A 0.1-ml, 40-mg vial of TA (Kenalog-40; Bristol-Myers-Squibb, Peapack, New Jersey, USA) was prepared according to one of four protocols and the mass determined after drying overnight on waxed paper. In group 1, a 0.1-ml aliquot of TA was dispensed with a 30-gauge needle after shaking the vial 10 or 30 times. Group 2 used a 27-gauge needle. In group 3, the supernatant was removed from the crystals. Group 4 passed the suspension through a 0.2-μm micropore filter and rinsed the crystals with saline.

Results

There was no statistically significant difference between 30- or 27-gauge needles (P = 0.83, t test) or between shaking the vial 10 or 30 times before withdrawing the drug (P = 0.99). A statistically significant difference (t test, P = 0.001) was found between TA delivered from the initial 60% of each syringe (mean ± SD, 2.7 ± 1.0 mg) to that drawn from the last 40% of each syringe (7.8 ± 3.6 mg).
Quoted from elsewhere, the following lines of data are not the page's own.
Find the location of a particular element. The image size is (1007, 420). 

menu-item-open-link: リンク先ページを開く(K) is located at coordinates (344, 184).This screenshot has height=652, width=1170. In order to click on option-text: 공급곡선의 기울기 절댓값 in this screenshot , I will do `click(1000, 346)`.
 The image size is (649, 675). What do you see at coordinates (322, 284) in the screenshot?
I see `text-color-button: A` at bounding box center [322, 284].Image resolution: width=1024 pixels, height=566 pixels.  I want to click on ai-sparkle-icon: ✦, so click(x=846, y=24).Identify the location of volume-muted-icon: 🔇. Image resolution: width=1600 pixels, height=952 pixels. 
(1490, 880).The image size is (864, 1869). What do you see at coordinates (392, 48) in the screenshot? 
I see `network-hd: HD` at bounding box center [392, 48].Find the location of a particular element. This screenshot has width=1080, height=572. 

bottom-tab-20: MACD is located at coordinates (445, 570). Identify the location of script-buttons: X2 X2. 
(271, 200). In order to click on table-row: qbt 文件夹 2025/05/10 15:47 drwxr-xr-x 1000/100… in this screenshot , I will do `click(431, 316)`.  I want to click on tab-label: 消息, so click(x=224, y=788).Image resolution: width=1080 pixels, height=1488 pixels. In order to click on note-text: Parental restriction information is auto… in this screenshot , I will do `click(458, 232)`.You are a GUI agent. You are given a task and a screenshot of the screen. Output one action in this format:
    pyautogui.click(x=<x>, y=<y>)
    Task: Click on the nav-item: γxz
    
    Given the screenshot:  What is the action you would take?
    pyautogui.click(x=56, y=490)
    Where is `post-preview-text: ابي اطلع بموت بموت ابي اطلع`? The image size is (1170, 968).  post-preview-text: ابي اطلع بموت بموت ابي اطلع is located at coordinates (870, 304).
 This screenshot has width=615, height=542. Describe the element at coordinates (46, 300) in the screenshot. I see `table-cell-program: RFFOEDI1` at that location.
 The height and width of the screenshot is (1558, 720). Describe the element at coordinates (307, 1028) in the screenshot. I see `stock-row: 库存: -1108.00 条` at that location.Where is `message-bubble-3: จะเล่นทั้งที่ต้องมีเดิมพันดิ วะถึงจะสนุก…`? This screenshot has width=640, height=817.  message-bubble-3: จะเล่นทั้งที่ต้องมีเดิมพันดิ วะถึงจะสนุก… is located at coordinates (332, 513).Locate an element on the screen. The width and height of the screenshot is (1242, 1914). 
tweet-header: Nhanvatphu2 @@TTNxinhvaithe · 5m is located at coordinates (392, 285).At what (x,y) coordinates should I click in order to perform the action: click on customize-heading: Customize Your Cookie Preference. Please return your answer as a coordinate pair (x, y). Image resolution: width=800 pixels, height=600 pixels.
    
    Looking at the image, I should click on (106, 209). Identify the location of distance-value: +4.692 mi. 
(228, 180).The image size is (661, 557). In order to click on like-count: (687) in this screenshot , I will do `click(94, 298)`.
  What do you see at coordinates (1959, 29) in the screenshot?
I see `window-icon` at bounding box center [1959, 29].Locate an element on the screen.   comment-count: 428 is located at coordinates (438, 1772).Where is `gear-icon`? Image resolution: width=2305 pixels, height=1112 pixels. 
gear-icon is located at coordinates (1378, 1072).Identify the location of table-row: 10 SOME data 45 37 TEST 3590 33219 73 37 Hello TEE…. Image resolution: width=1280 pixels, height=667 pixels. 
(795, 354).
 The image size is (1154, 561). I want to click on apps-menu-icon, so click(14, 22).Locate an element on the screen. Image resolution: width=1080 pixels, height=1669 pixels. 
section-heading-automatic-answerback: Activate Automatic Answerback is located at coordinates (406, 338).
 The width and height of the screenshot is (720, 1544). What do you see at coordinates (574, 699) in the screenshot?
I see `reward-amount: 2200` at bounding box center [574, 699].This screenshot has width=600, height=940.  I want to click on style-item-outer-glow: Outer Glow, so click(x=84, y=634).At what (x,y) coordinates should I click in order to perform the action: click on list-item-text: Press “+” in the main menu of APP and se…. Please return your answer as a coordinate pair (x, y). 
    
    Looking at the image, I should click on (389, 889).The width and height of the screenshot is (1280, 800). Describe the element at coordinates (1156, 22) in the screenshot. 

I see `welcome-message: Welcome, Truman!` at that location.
Group 3 had a mean weight of 32.1 ± 7.0 mg and group 4, 10.6 ± 2.1 mg.

Conclusions

Efforts to achieve a 4.0-mg dose of TA, regardless of method used, are variable and inconsistent. Injecting through a small-gauge needle appears to concentrate the remaining suspension. Techniques to concentrate TA or remove aqueous preservatives by filtering effectively increase the concentration, but these results are variable.